THE DOGS TRACKED the bitch along l’Avenue des Français toward the rubbish dump where the Hotel Normandy had been. She'd seen them and was running now, through a façade of brick and down an alley – but that was wrong because a building had fallen in at the end, and she had to scramble up the rubble and swing round to face them at the top.

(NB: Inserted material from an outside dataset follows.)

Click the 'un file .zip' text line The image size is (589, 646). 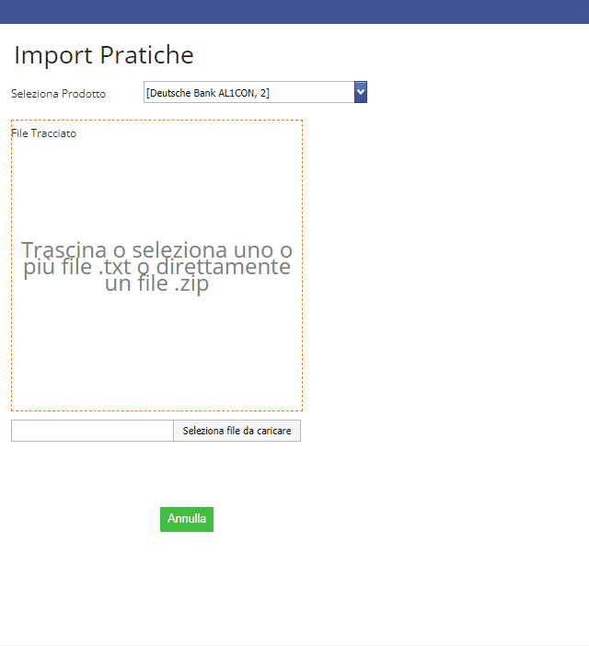pos(156,284)
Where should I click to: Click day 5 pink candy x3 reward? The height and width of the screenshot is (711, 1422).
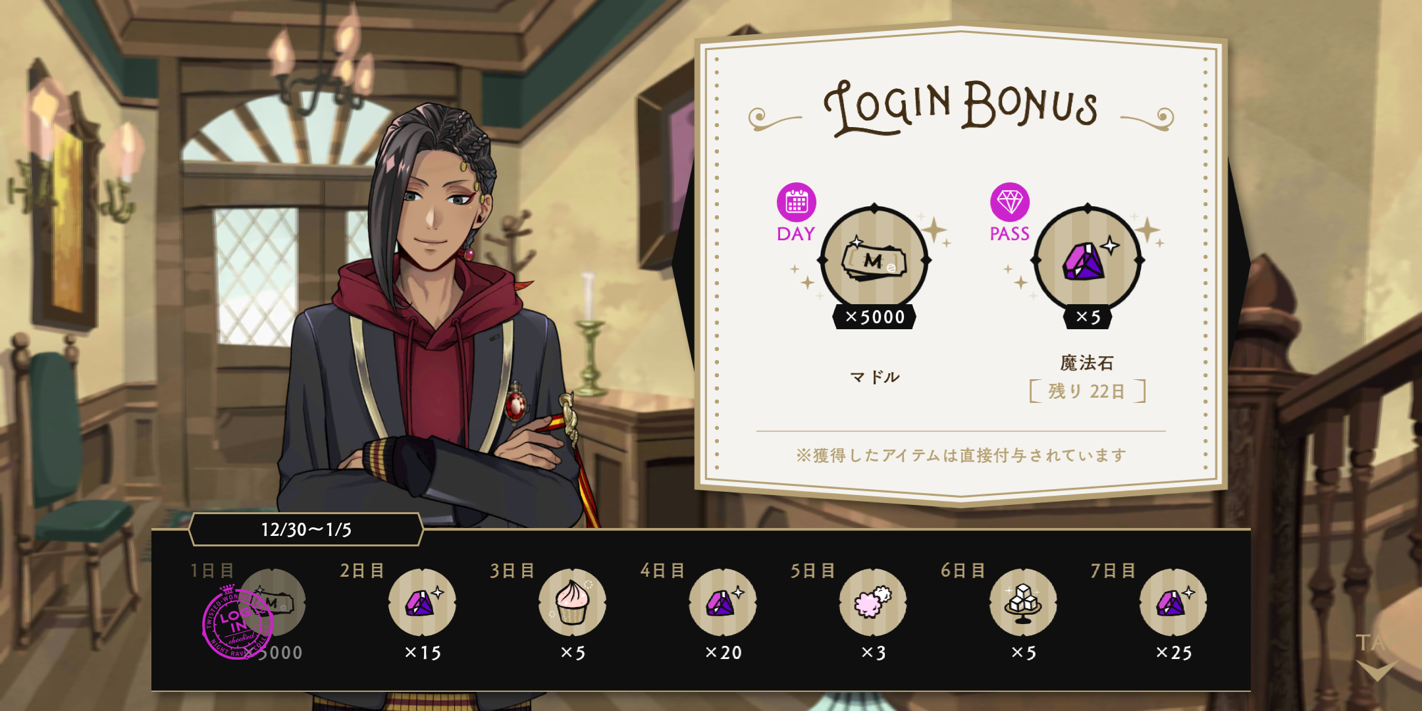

They came bounding down the alley and she saw a way out along a slim standing wall, ran across it knowing they'd gain, across a wide square of blasted cars and truncated palms, houses of blackened windows, into a shop with no door, no one to run to, under a hole at the back and across a collapsed building up the trunk of a fallen tree to another wall. One of the dogs snatched her back foot but she pulled free, ripped at his muzzle, dove off the wall and squirmed under a burnt car, the others trying to reach her but she hunched up in the middle and they couldn't get her till one shoved far in and grabbed a front paw. He dragged her out and they tore into her, ripping, crunching up her bones.

The big black thin male dragged away one shoulder, others fighting over ribs, legs, intestines, brains, scraps of skin, smears of blood. They circled the big male, worrying at him, and each time he snapped at one, another darted for the meat; he caught one across the neck and it squealed away but another feinted in. He snatched the meat and dashed back down the alley, the others alongside snatching at the meat; he ducked into a stair corner and dropped it, faced them.

They were three across in the narrow stairway – the young Belgian shepherd male and two red females, the rest behind. Growling, teeth bared, he backed tight into the corner, realized he shouldn't and tried to move forward but one red bitch had edged closer and if he went for her the others would have his neck. He leaped over them but one got him by the scrotum, the Belgian shepherd by the jaw, dragging him down – he couldn't shake it loose. The others were at his belly now, his groin, his thighs, pulling him down under their tearing weight and he was trying to protect his belly but they rolled him over and tore out his throat, snarling and ripping at each other for pieces of him.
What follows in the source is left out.